The issue you are likely having is that the i/o pin from the PCF8574 is low which turns off the transistor which doesn't allow any current to flow through the backlight even if power is applied to the anode.

There are a variety of ways to resolve this. The easiest is to do it in s/w by telling the library to turn on the backlight. This will allow the anode pin to control lighting up the backlight including when a PWM signal is used.

i.e. call the backlight() function to turn on the backlight.
you can then use noBacklight() to turn off the backlight.
So even if you have a PWM signal wired up, you can turn the backlight off using noBacklight() and back on again using backlight() which will return to PWM control.

--- bill

3 Likes

another thing that you will need to verify is the backlight current load since many 20x4 LCDs will draw too much current to be directly driven by a PWM pin from an AVR.
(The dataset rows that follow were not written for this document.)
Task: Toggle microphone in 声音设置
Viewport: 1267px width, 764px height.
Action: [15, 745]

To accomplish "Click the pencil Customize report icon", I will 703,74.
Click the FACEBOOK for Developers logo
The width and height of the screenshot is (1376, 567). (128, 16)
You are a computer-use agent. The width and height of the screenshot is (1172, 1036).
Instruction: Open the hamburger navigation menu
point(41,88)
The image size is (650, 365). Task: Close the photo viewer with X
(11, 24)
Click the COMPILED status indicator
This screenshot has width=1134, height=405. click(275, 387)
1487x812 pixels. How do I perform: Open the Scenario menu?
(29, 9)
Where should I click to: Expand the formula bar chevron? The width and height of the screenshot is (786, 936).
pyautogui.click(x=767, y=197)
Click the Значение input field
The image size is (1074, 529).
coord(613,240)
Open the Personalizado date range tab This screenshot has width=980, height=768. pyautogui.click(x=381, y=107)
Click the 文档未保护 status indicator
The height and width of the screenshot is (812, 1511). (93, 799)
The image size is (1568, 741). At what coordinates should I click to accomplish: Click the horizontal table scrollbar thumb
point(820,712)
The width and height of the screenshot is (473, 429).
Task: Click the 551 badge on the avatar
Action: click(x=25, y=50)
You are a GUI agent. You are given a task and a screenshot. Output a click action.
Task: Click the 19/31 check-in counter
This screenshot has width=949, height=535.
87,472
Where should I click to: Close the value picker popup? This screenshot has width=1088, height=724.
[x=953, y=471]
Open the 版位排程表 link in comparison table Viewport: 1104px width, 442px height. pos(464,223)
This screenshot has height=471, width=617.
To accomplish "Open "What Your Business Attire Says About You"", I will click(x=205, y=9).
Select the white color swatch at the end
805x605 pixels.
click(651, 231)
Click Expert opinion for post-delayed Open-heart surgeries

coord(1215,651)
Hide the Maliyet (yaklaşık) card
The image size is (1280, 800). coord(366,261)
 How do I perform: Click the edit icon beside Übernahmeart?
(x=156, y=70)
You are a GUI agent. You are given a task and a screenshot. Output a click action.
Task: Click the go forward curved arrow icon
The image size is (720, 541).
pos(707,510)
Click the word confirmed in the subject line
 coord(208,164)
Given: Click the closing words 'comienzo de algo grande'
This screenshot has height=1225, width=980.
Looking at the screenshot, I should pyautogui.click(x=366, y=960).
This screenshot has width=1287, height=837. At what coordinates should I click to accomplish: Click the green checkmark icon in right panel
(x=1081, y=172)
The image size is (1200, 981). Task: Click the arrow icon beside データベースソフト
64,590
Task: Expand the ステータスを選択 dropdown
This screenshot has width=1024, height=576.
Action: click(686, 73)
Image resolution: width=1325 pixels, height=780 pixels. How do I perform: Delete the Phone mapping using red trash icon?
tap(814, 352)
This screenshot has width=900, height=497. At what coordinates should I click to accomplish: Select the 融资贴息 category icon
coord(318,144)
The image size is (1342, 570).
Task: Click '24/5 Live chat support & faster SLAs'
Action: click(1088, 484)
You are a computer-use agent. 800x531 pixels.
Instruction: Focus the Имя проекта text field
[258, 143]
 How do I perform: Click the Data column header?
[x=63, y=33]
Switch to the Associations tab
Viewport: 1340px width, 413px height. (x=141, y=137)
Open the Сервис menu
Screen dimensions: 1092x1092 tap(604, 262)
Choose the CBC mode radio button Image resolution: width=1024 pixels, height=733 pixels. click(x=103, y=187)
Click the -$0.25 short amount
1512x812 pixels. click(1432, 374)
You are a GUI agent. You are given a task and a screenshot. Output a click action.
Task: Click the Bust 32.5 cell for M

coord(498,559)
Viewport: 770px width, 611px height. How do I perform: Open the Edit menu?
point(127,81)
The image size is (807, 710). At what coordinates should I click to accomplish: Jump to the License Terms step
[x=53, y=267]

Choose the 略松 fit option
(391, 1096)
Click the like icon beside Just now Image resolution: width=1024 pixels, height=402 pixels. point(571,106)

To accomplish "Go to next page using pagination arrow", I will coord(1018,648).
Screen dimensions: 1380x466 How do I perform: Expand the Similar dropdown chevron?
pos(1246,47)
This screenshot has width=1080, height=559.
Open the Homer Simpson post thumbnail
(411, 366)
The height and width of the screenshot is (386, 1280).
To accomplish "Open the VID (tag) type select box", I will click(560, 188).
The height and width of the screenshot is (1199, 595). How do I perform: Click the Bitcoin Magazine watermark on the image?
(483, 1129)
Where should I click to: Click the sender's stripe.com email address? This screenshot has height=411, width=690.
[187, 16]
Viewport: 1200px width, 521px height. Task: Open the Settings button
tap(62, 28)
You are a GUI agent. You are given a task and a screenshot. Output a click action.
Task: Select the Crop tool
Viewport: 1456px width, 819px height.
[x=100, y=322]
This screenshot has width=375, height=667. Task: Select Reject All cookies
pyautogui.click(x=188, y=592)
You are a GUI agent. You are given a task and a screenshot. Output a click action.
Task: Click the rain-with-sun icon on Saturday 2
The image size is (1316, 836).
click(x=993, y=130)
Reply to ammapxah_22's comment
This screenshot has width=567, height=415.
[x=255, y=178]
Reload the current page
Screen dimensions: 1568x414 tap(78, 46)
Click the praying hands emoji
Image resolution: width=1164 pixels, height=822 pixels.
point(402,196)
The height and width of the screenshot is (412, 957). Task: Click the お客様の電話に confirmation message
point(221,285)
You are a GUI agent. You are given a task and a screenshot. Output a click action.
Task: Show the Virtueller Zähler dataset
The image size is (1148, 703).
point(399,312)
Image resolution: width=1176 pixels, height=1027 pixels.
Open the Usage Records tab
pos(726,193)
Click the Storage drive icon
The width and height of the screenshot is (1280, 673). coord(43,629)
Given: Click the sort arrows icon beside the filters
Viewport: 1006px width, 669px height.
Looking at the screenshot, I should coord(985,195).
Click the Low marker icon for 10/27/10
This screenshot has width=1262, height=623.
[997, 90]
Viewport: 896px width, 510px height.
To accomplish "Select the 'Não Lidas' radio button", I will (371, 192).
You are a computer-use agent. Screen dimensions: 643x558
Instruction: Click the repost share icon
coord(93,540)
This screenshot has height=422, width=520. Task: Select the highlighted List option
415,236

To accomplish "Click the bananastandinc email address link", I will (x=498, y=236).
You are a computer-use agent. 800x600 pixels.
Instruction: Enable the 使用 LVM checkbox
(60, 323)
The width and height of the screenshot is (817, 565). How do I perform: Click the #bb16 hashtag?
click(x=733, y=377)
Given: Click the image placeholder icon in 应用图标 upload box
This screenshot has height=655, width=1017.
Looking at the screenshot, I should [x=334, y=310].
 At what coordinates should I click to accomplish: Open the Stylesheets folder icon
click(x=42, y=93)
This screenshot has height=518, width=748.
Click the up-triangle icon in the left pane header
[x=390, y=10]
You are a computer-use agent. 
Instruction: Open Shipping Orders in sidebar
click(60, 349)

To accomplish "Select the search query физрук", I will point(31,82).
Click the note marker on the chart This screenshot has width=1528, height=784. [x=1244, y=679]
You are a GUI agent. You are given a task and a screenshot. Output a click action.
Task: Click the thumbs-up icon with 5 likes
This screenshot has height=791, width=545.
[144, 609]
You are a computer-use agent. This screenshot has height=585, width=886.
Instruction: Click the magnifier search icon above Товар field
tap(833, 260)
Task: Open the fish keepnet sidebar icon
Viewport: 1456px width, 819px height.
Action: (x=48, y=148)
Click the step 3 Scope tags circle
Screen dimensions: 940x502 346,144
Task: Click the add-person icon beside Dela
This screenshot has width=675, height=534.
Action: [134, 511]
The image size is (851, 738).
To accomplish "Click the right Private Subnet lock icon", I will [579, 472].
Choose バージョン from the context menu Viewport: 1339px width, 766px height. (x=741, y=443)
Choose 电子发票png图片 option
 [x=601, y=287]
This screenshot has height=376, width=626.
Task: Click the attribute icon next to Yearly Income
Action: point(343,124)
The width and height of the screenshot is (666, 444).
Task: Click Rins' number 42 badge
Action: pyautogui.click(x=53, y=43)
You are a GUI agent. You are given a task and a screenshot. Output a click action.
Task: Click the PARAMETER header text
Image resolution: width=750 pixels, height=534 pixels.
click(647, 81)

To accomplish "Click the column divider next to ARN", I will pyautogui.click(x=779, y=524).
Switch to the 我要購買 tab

You can avoid this by hooking up the PWM pin to the base of the transistor instead of to the anode of the LCD.
Note that if you do this you will also need to cut the trace that goes between the base of transistor to the PCF8574.

--- bill

1 Like

Hello Bill,

thank you soooo much!!!

I've got to admit, you made me facepalm real hard. I've no idea how it could escape me that the library is able to control the backlight. I thought otherwise and thought I had double checked that.

It was an on/off project for some time now and I found evidence inside the code that I changed library versions along the way. (lcd1.begin(); became lcd1.init():wink: Maybe that contributed.

Anyway, you've made my day!!

Thanks again,
Frank

This topic was automatically closed 180 days after the last reply. New replies are no longer allowed.